Structural transitions of virion-derived IAV core proteins following priming probed by LiP. (A) Trypsin (Tryp.)-based LiP of mildly acidified X31 virions. X31 was pretreated at pH 7.4 and 5.8 for 1 h at 37°C, neutralized, and lysed with 0.1% Triton X-100 (Tx-100; 20 min at RT). Control samples were left unlysed. Trypsin was added at a ratio of 1:4 (trypsin/M1), and the mixture was incubated at RT for the indicated times. The reaction was stopped by addition of reducing SDS sample buffer containing 2 mM PMSF. Samples were resolved by SDS-PAGE and analyzed for M1 tryptic cleavage by Western blot analysis, using a monoclonal antibody against M1 (HB-64). (B) Schematic representation of LiP-SRM work flow applied to X31. Primed and unprimed virus samples were neutralized and lysed with 0.1% NP-40 (20 min at RT).
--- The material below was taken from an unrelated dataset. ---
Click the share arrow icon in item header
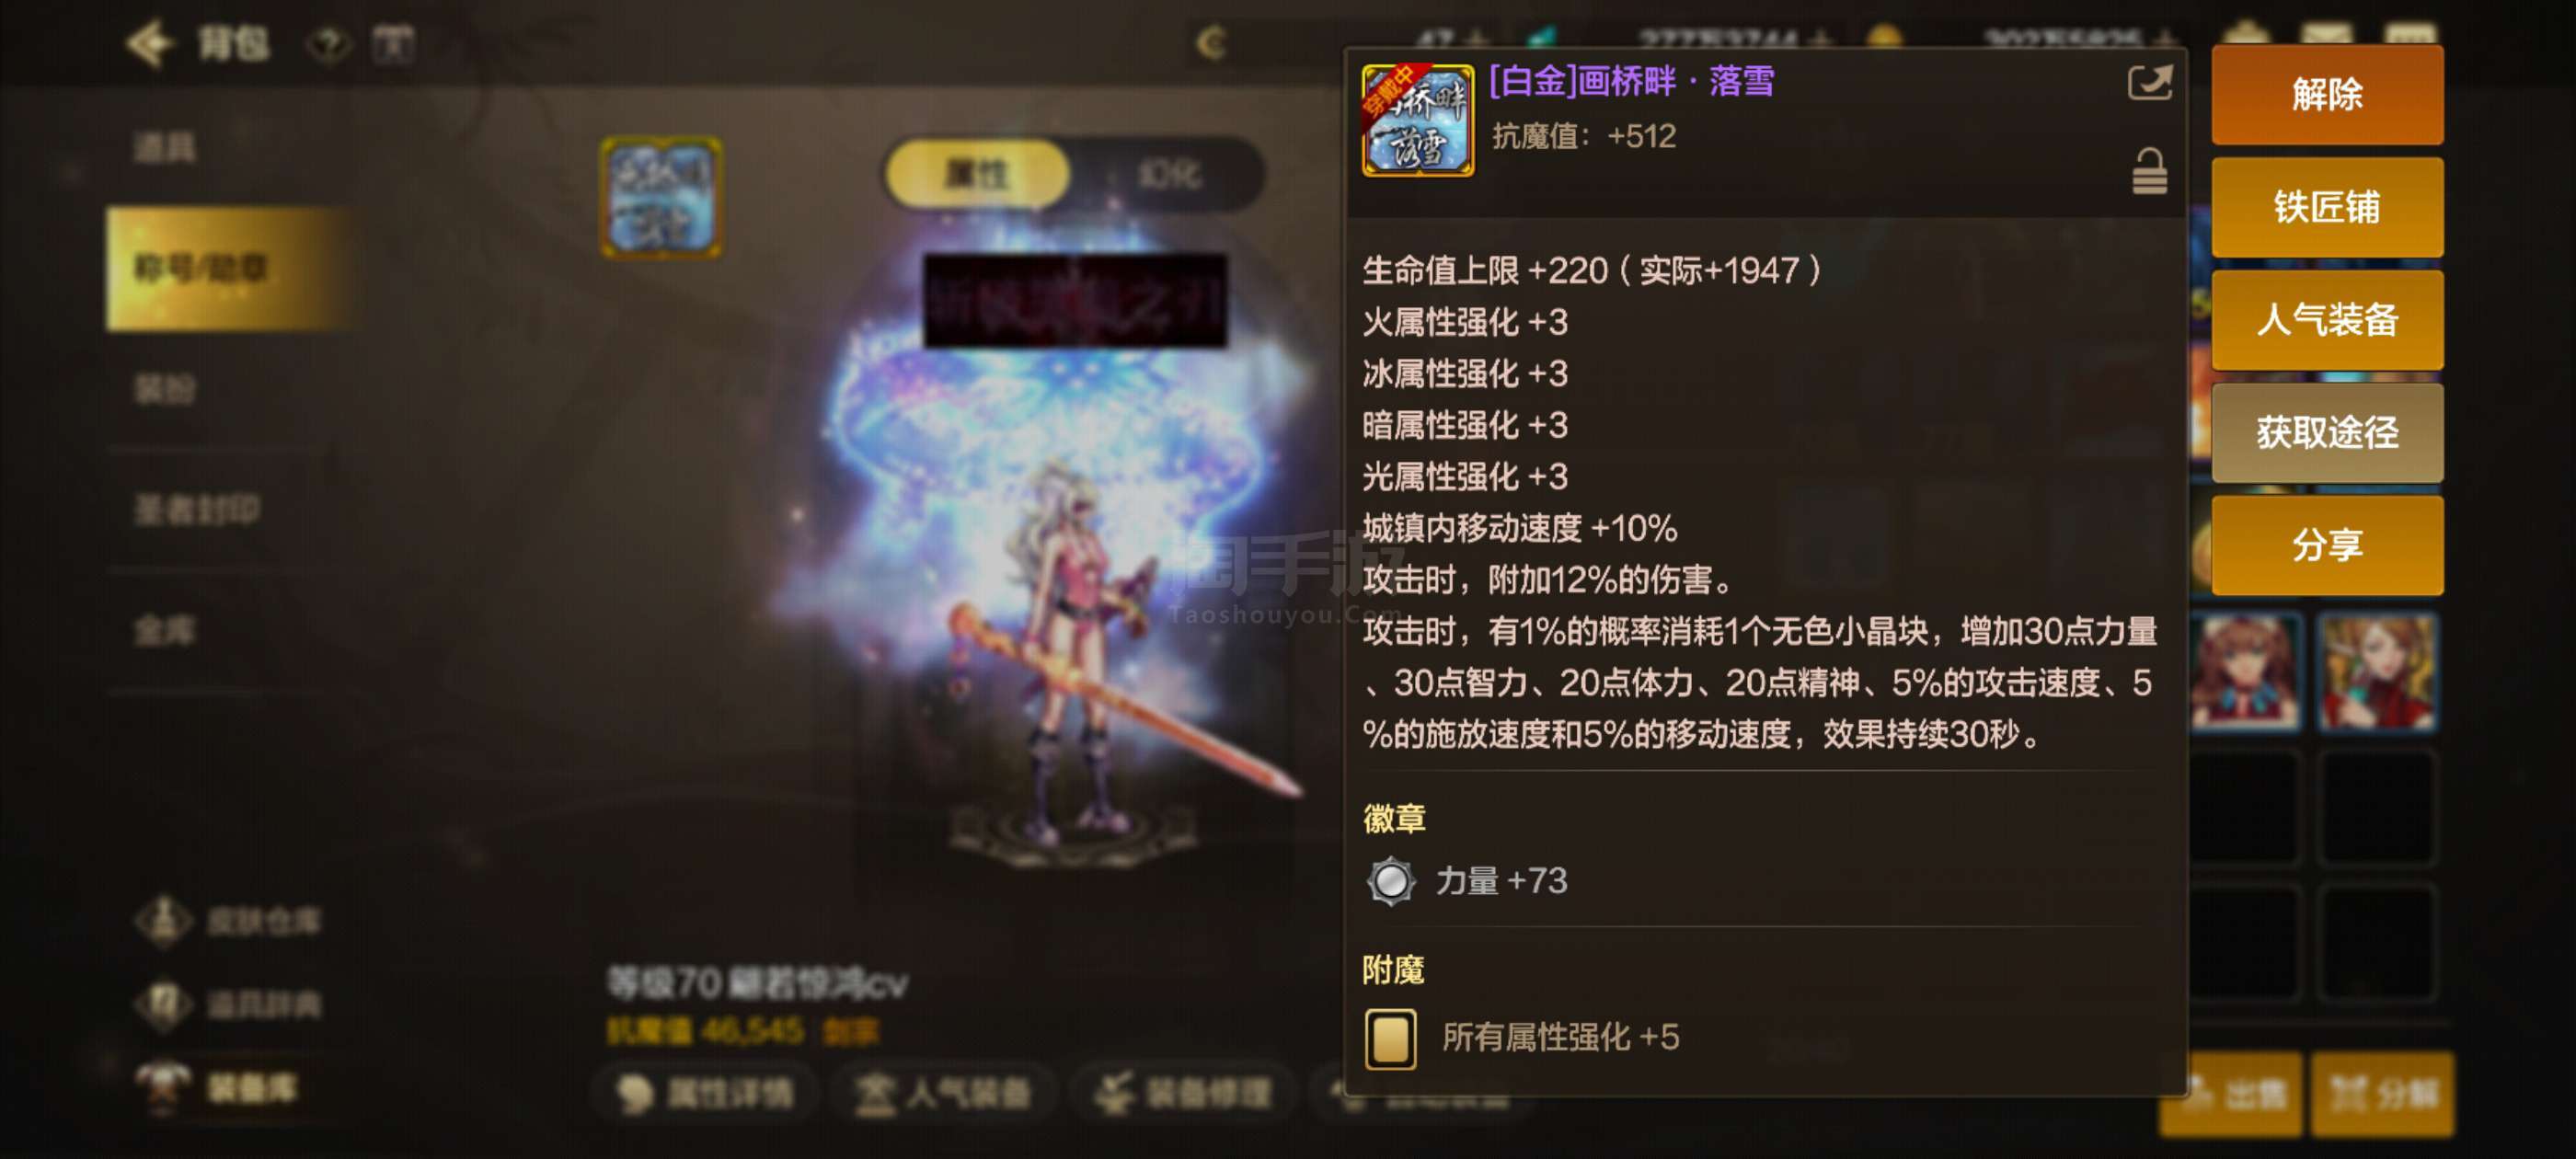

LiP was performed with PK for 5 min at an enzyme/substrate ratio of 1:100. Samples were subsequently denatured and trypsinized for LC-SRM/MS analysis. The tryptic peptide intensities of primed and unprimed samples were compared. (C) Differences in susceptibility to PK cleavage are reflected by the fold changes of quantified LiP peptides from M1, NP, and HA between preacidified virus (pH 5.8, 60 min, 37°C) and control virus (pH 7.4). x axis, log₂(fold change); y axis, −log₁₀(P value). P values were obtained with three technical replicates per condition. Fold changes of >2 with a P value of <0.01 were considered significant. (D, E) Mapping of LiP peptides onto the sequence of M1 (D, bottom) and schematic visualization of PK cleavage sites in M1 (D, top) and NP (E). Triangles indicate the sites (based on LiP analysis) where a significant increase in PK cleavage was observed for preacidified virus. (F) Differences in susceptibility to PK cleavage are reflected by the fold changes of peptides quantified from M1, NP, and HA between virus preacidified in 5 mM K⁺ (low K⁺ concentration) and virus preacidified in 120 mM K⁺ (high K⁺ concentration). The same setup from panel A was adapted. (G) (Bottom) Mapping of peptides onto the sequence of M1. (Top) Triangles indicate the sites (based on LiP analysis) where an increase in PK cleavage was observed for virus treated with 120 mM K⁺ at pH 5.8. (D, E, and G) The schematic domain organizations of the viral proteins M1 and NP are shown. Binding sites reported for other viral components are indicated. NLS, nuclear localization signal.

FIG 7

Increased fluorescence of the K⁺-sensitive dye APG3 in LEs. (A) Loading of endosomes with APG3. A549 cells were serum starved for 4 h prior to EGF-AF647 (200 ng/ml) binding on ice for 30 min. Cells were then washed with growth medium and loaded for 30 min with APG3 at 37°C (APG3 pulse). Live cells were imaged with a confocal microscope. EGF-AF647 signal was false colored to red for better visualization of the resulting yellow colocalization signal. (B) APG3 fluorescence upon internalization over time. Cells were loaded with APG3 as described in the legend to panel A. Following 30 min incubation with the dye, the cells were washed, transferred to the microscope, and imaged at the indicated time points. In the case of nocodazole treatment, cells were incubated in the presence of the drug together with APG3 for 30 min, followed by exchange to fresh nocodazole-containing medium for the imaging time. (Top) Representative images for both conditions at 60 min after the APG3 pulse; (bottom) mean fluorescence intensities at the indicated time points after APG3 loading were determined with ImageJ-based quantification. (A, B) Cell borders and nuclei were determined in transmission mode and are indicated as dashed lines in the images. Bars, 20 μm.